Anova(lm_model, type = 3)  
#> Anova Table (Type III tests)
#> 
#> Response: exam
#>             Sum Sq  Df F value    Pr(>F)    
#> (Intercept) 170939   1 946.973 < 2.2e-16 ***
#> Class         4621   1  25.597 7.837e-07 ***
#> Residuals    48196 267                      
#> ---
#> Signif. codes:  
#> 0 '***' 0.001 '**' 0.01 '*' 0.05 '.' 0.1 ' ' 1

Kmeans

pre_clean <- pre_clean %>%
  mutate(across(all_of(c("ASCI_IA", "AMSC", "EB", "MSLQ", "CSC")), ~ scale(.)[,1], .names = "z_{.col}"))

dfk <- pre_clean %>%
  dplyr::select(z_ASCI_IA, z_AMSC, z_EB, z_MSLQ, z_CSC, exam, grading)

# Step 1: Select specific variables for clustering
dfk_selected <- dfk %>%
  dplyr::select(z_AMSC, z_ASCI_IA, z_CSC, z_EB, z_MSLQ) 

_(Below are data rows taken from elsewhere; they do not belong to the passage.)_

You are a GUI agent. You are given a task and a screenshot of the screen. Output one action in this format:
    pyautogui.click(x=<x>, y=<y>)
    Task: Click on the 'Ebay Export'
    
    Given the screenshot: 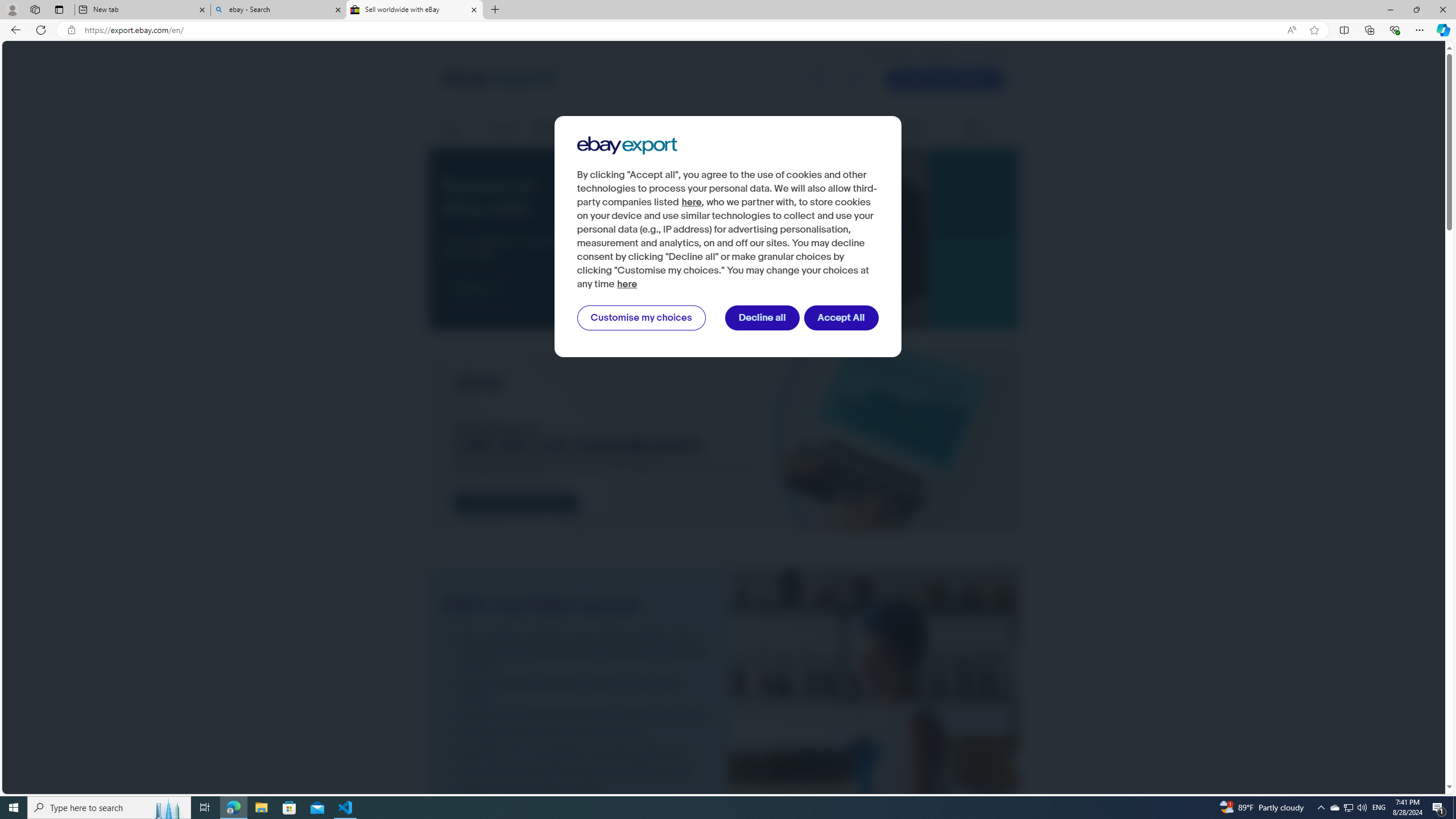 What is the action you would take?
    pyautogui.click(x=626, y=146)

# Step 2: Scale the selected data
dfk_scaled <- scale(dfk_selected)

# Step 3: Set random seed for reproducibility
set.seed(123)

# Step 4: Run K-means for k = 2 to 10 and store total within-cluster sum of squares
wss <- numeric(9)
kmeans_results <- list()

for (k in 2:10) {
  km <- kmeans(dfk_scaled, centers = k, nstart = 10, iter.max = 25)
  wss[k - 1] <- km$tot.withinss
  kmeans_results[[as.character(k)]] <- km
}

# Step 5: Plot Elbow Method to choose optimal k
plot(2:10, wss, type = "b", pch = 19,
     xlab = "Number of Clusters (k)",
     ylab = "Total Within-Cluster Sum of Squares",
     main = "Elbow Method for Optimal k")


# Step 6: Assign cluster labels to the original selected data for chosen k
chosen_k <- 2
dfk_clustered <- dfk_selected %>%
  mutate(Cluster = factor(kmeans_results[[as.character(chosen_k)]]$cluster))

# Step 7: Visualize the clusters using PCA
fviz_cluster(kmeans_results[[as.character(chosen_k)]], data = dfk_scaled,
             geom = "point", ellipse.type = "convex",
             main = paste("K-means Clustering (k =", chosen_k, ")"))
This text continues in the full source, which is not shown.